Inheritance of root-knot nematode resistance in cotton as determined by combining ability, generation mean, and mendelian analysis.

The southern root-knot nematode (RKN), Meloidogyne incognita (Kofoid and White) Chitwood, is a serious pest of cotton, Gossypium hirsutum L. Three greenhouse experiments were conducted to examine the inheritance of RKN resistance in M-315 RNR and six day-neutral primitive lines (M19-RNR, M25-RNR, M75-RNR, M78-RNR, M188-RNR, and M487-RNR). The general combining ability (GCA) estimates of M-315 RNR, M25-RNR, M75-RNR, and M487-RNR were negative. Specific combining ability (SCA) effects of M8 with M-315 RNR and M75-RNR were negative, but SCA was positive for M-315 RNR x M75-RNR. These latter two lines may have the same genes for RKN resistance. The SCA effects of M8 with M78-RNR and M188-RNR were positive, but the SCA effect was negative for M78-RNR x M188-RNR. These two lines may have different genes for RKN resistance.
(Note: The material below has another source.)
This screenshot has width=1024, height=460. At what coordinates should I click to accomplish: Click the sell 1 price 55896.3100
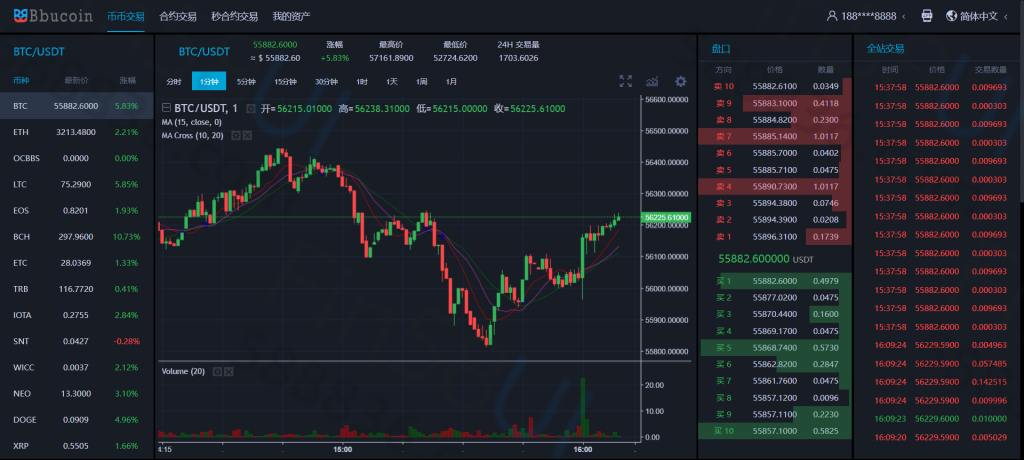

In a generation mean analysis experiment, M8 was crossed with M-315 RNR, M19-RNR, M25-RNR, M78-RNR, and M487-RNR. The data for each cross fit an additive/dominance model of a generation mean analysis. Dominance effects for the five lines were negative and were 66 to 87% as large as additive effects. Mendelian analysis of the cross between M-315 RNR and M8 indicated that one dominant and one additive gene controlled RKN resistance in M-315 RNR. The dominant gene was designated Mi\sb1 and the additive gene was designated Mi\sb2. Though at a lower level of resistance, the same model fit the M25-RNR data. A single partially dominant gene model fit the M19-RNR data and a one dominant gene model fit the M78-RNR data. In an allele test experiment, the six primitive resistant lines were each crossed with M-315 RNR. The lack of transgressive segregates in the F\sb2 indicated that the genes in the primitive lines were probably allelic to those in M-315 RNR. The five population means, ranges, and distributions of the cross of M75-RNR with M-315 RNR were nearly identical. This indicated that the resistance genes in M75-RNR and M-315 RNR are in fact the same as suggested from the combining ability analysis. The M78-RNR x M-315 RNR cross segregated for one additive gene while the M78-RNR x M8 cross segregated for one dominant gene. This supports the two gene model for M-315 RNR. (Abstract shortened by UMI.)